- _Task material_:
═══

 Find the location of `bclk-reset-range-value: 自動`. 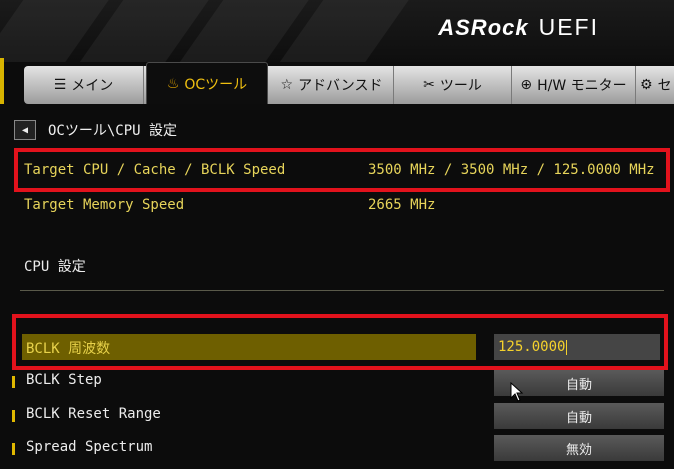

bclk-reset-range-value: 自動 is located at coordinates (578, 418).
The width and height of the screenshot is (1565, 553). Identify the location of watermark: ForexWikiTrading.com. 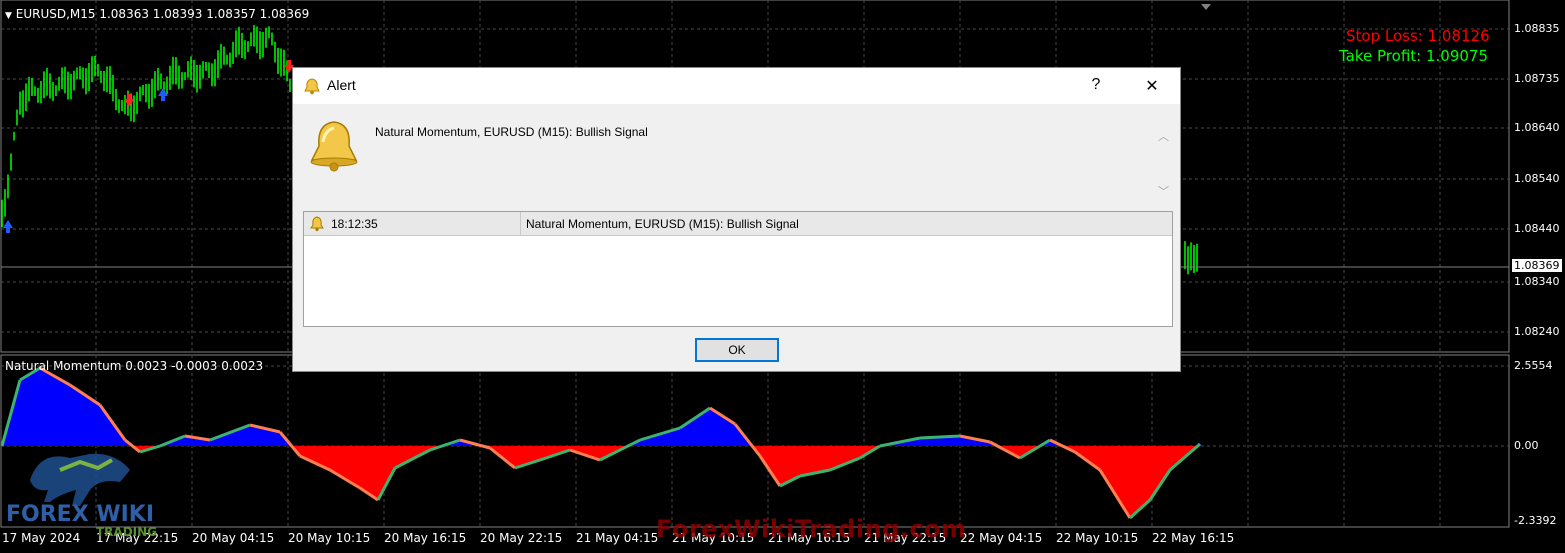
(812, 529).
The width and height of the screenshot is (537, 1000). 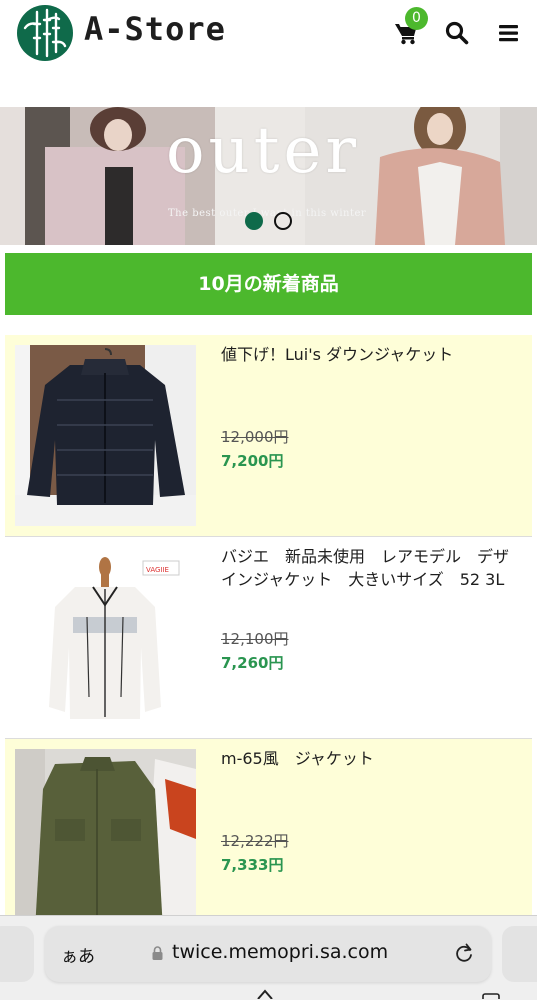 What do you see at coordinates (416, 18) in the screenshot?
I see `cart-count-badge: 0` at bounding box center [416, 18].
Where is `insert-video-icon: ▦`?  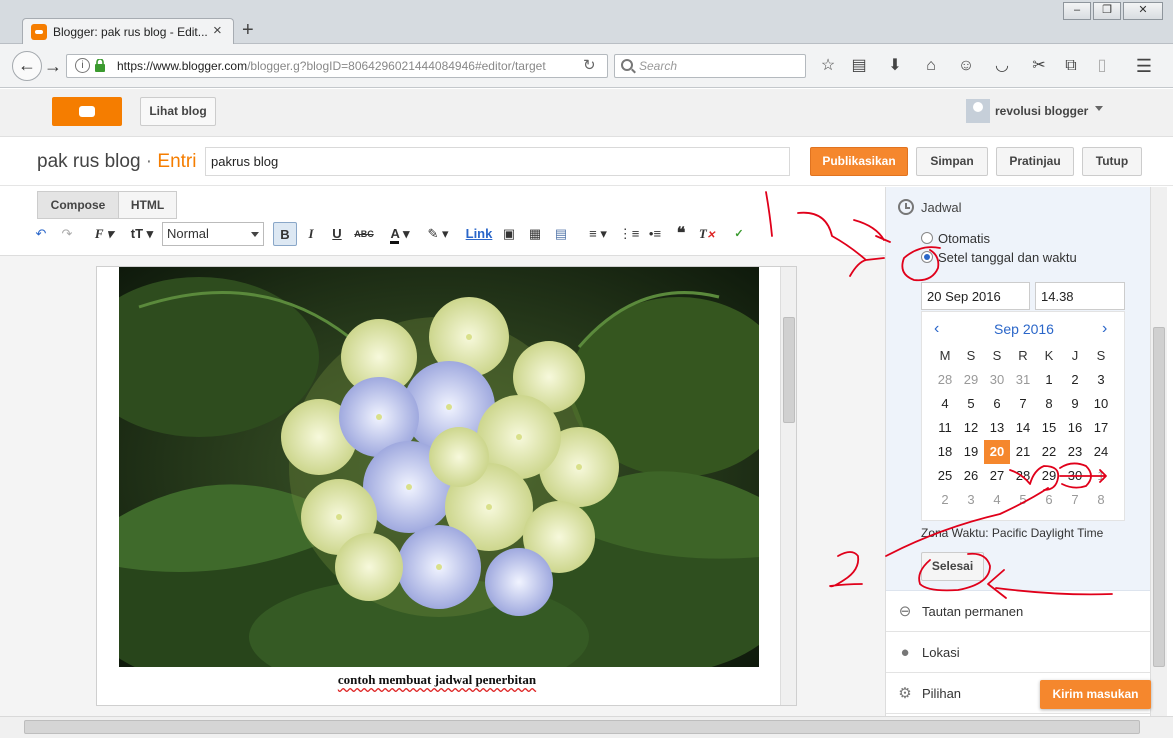
insert-video-icon: ▦ is located at coordinates (535, 234).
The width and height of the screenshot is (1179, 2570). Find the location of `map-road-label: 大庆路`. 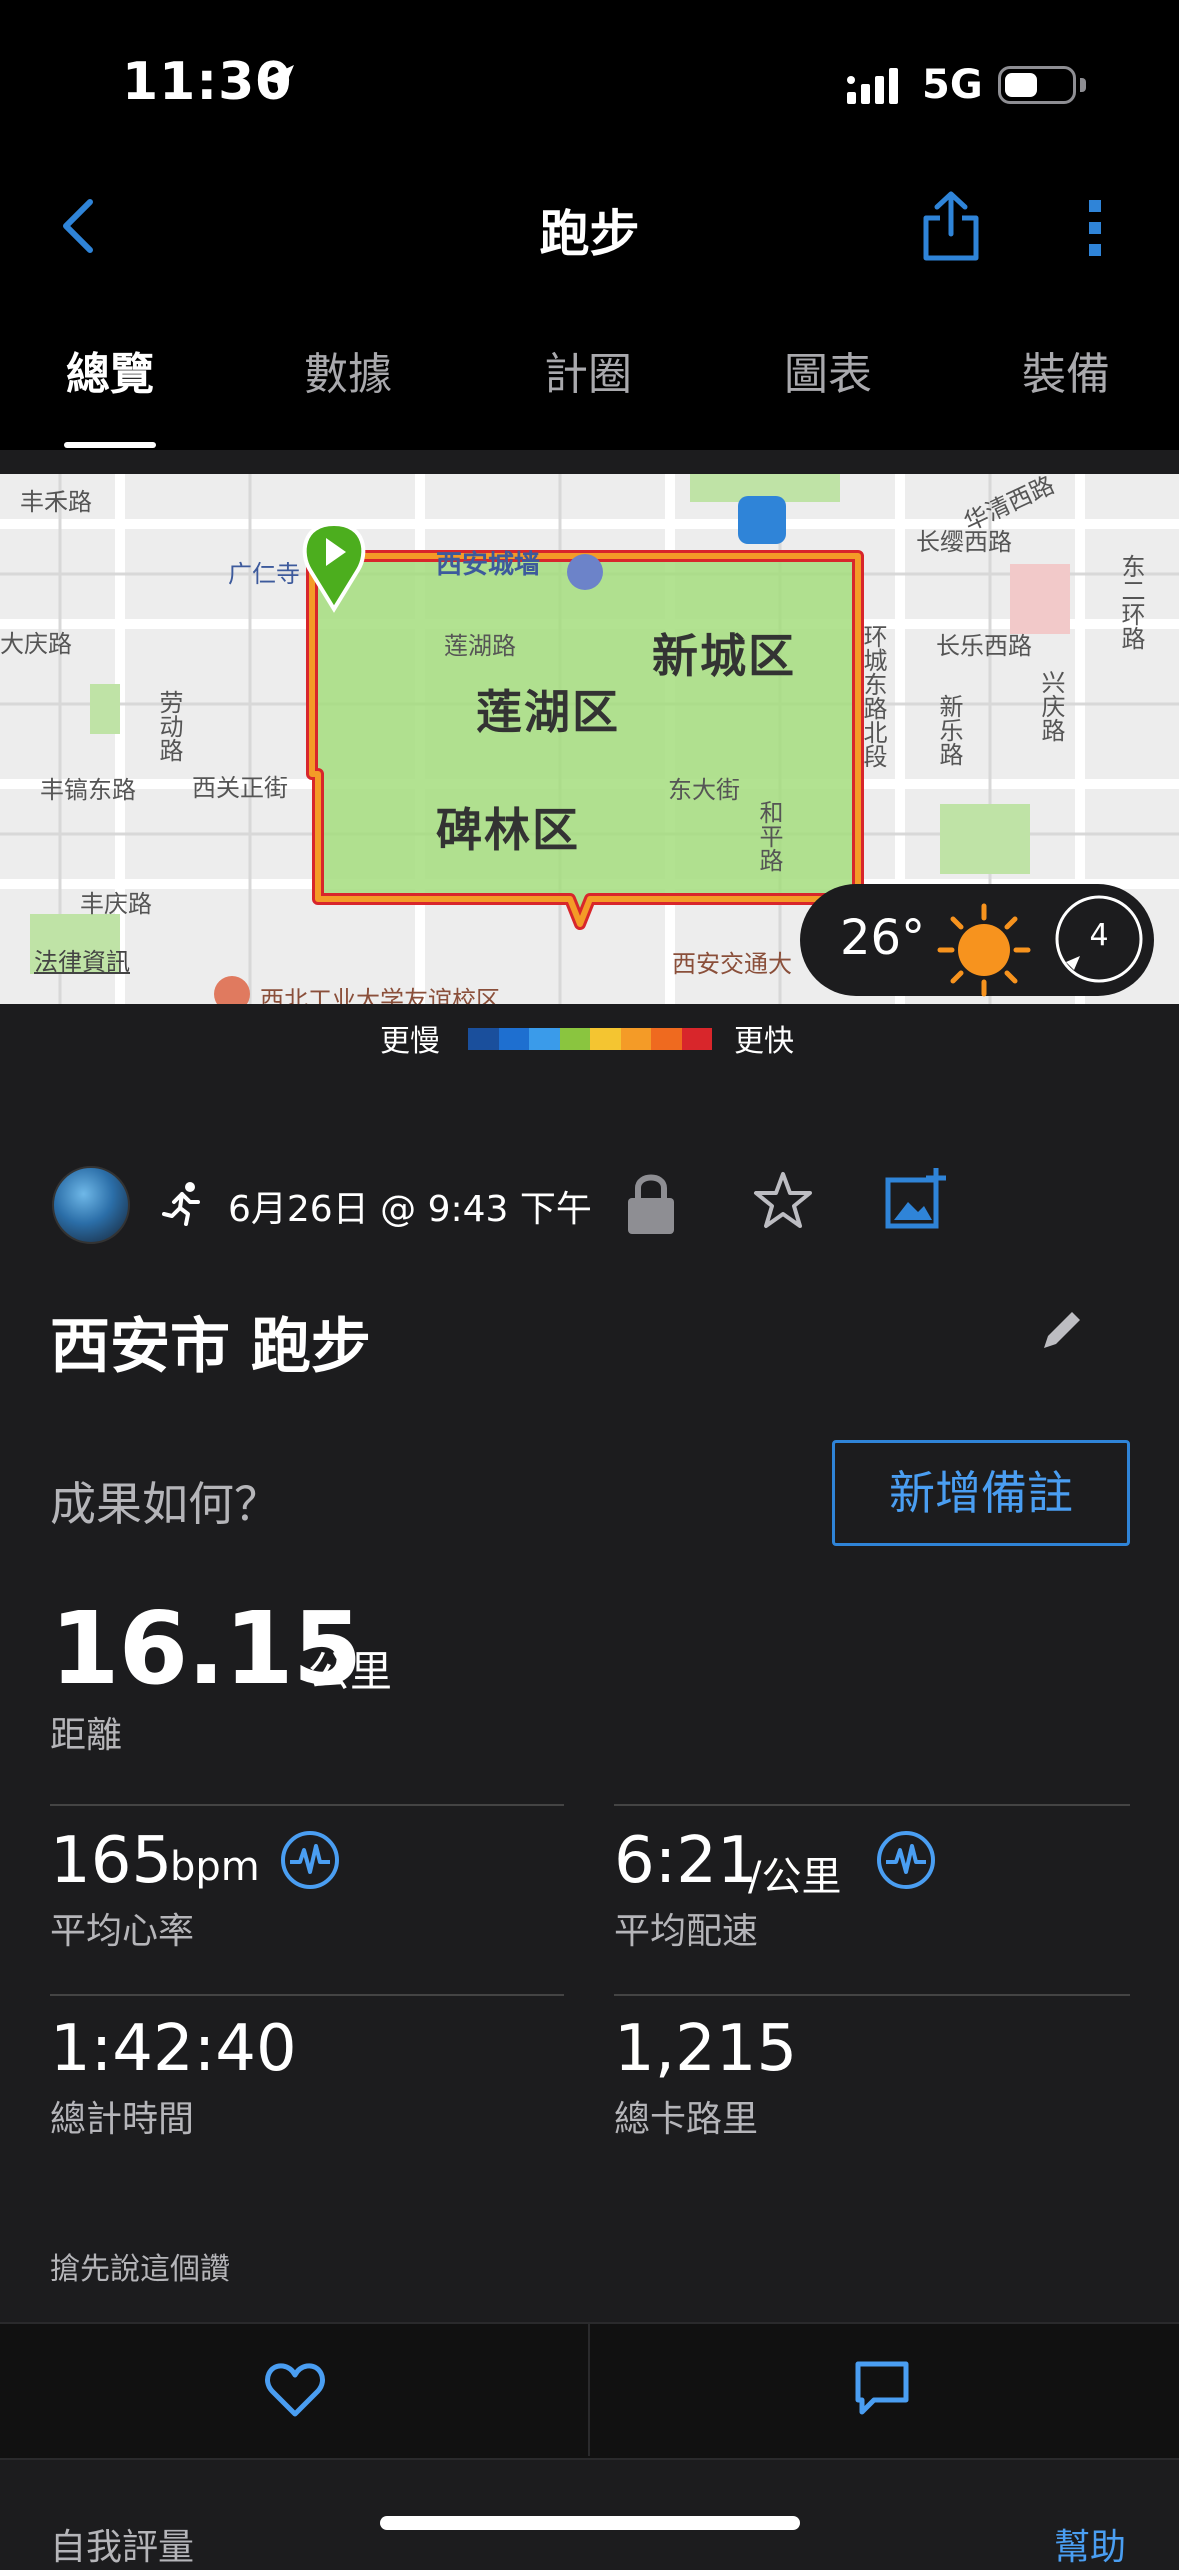

map-road-label: 大庆路 is located at coordinates (36, 644).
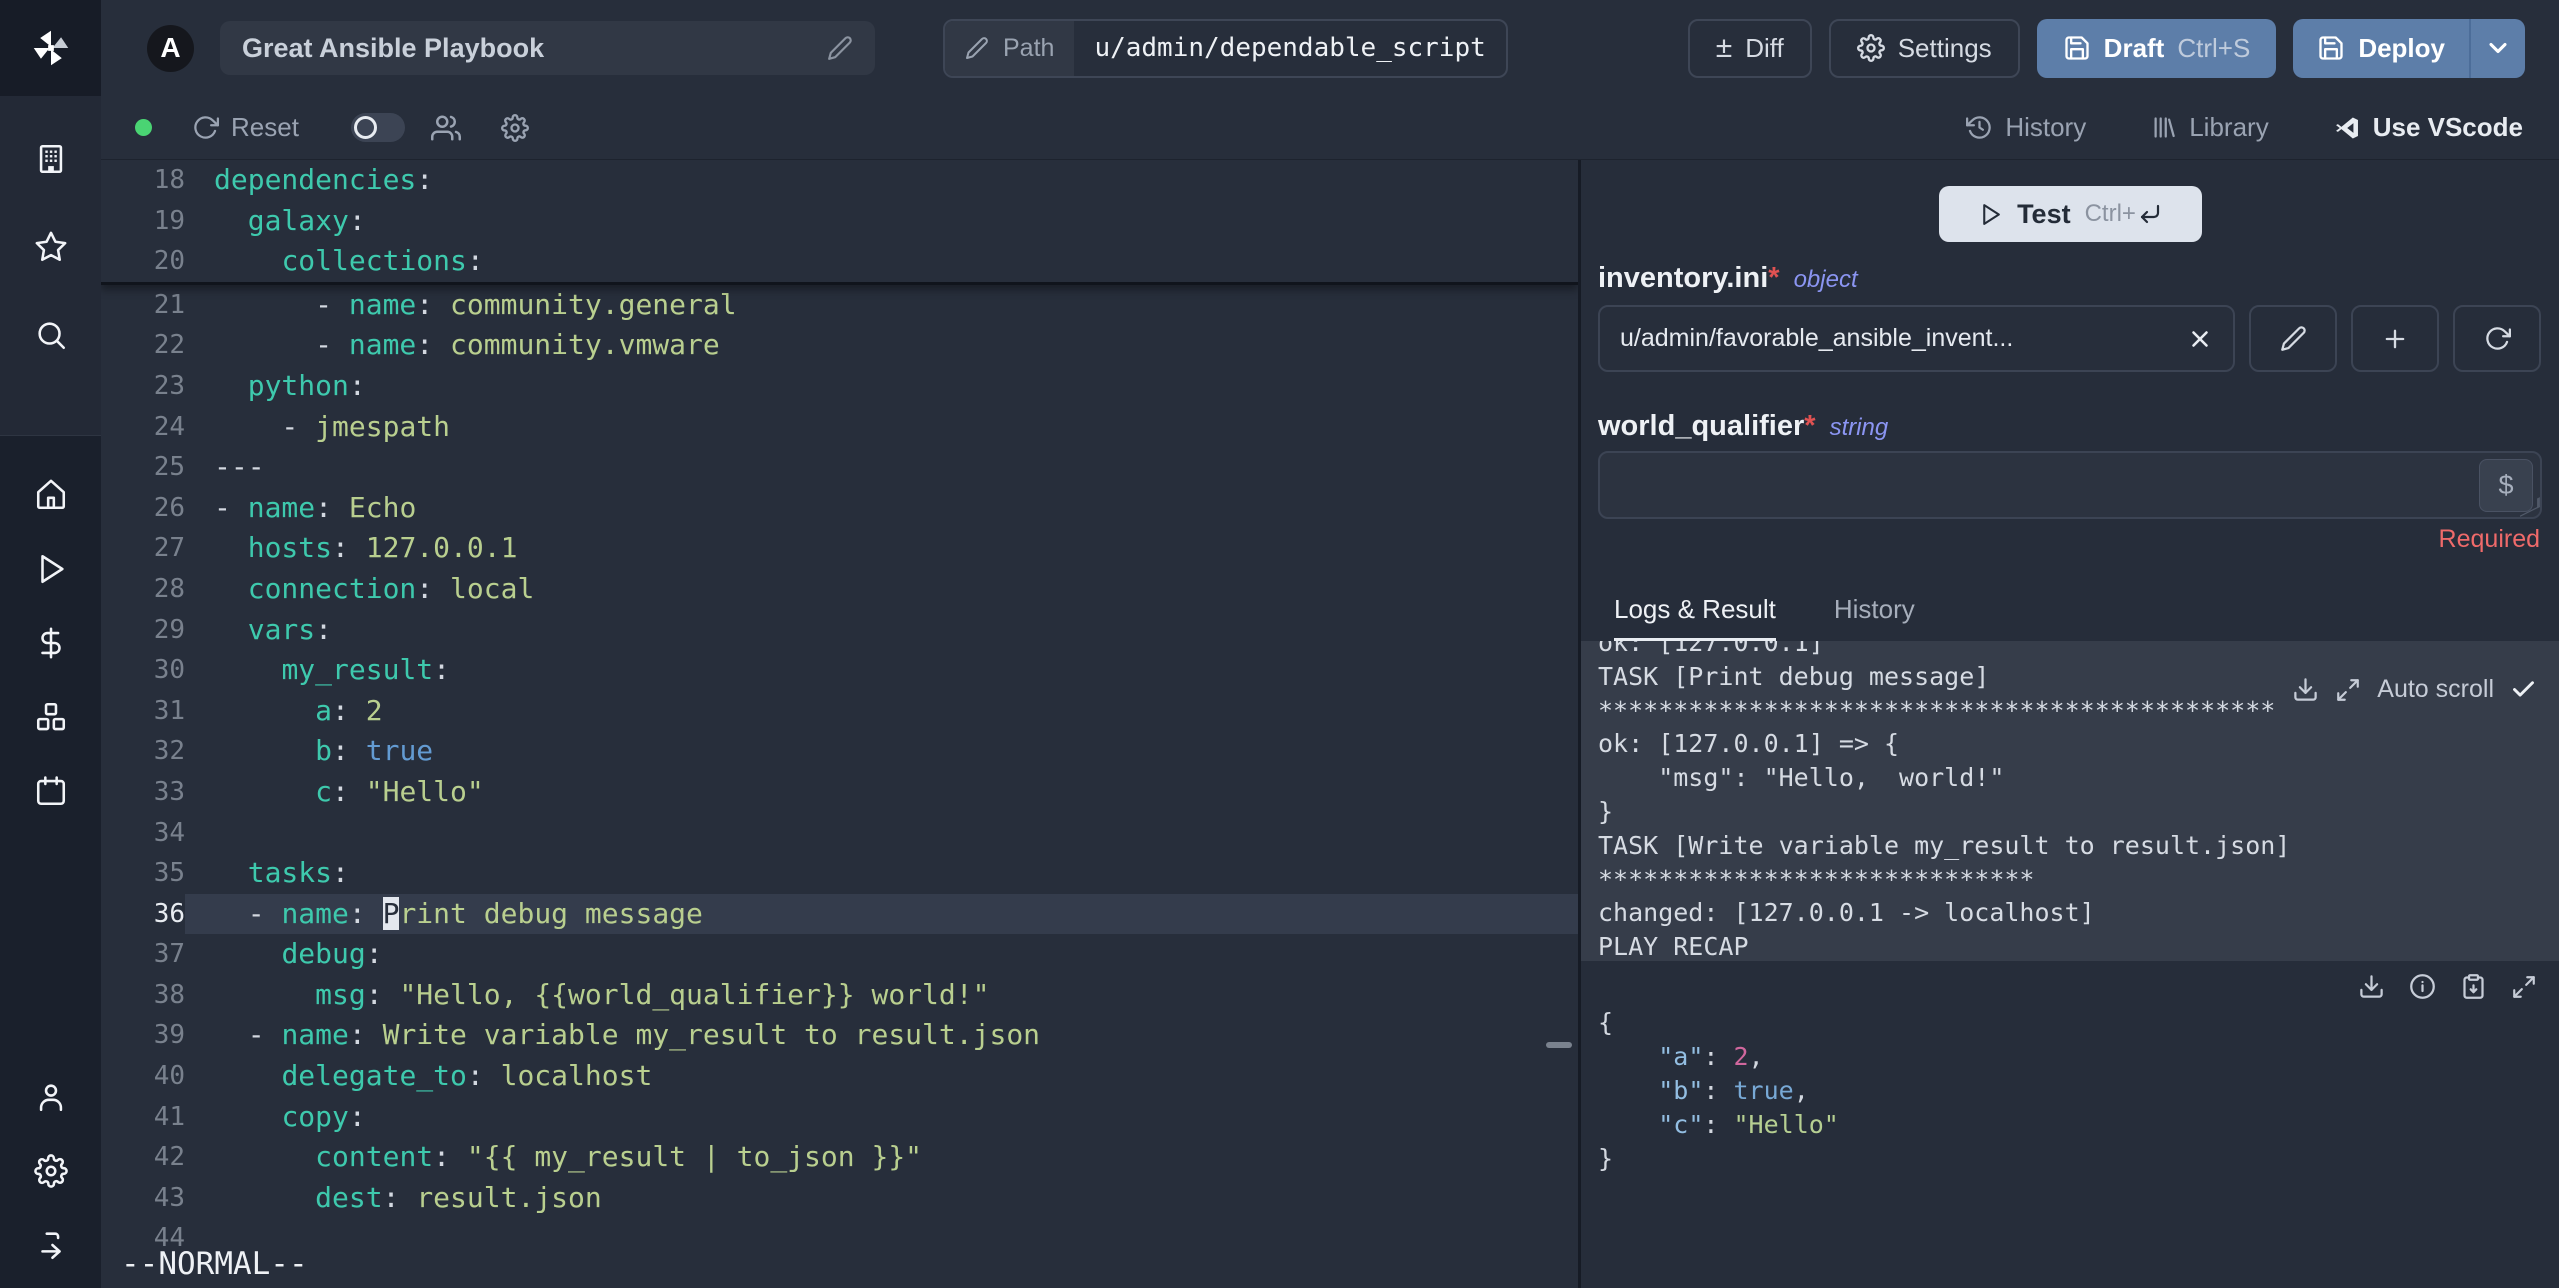  What do you see at coordinates (51, 495) in the screenshot?
I see `home-icon` at bounding box center [51, 495].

═══

Replace "Find the location of" with "Locate" in the material, starting at the line containing "The width and height of the screenshot is (1179, 2570)." and ending at the end of the material, and write out only those lines with everything else unchanged. Do not include the pictures in your answer.

- _Exercise output_:
The width and height of the screenshot is (1179, 2570). Locate `map-road-label: 大庆路`. 

map-road-label: 大庆路 is located at coordinates (36, 644).
  What do you see at coordinates (51, 495) in the screenshot?
I see `home-icon` at bounding box center [51, 495].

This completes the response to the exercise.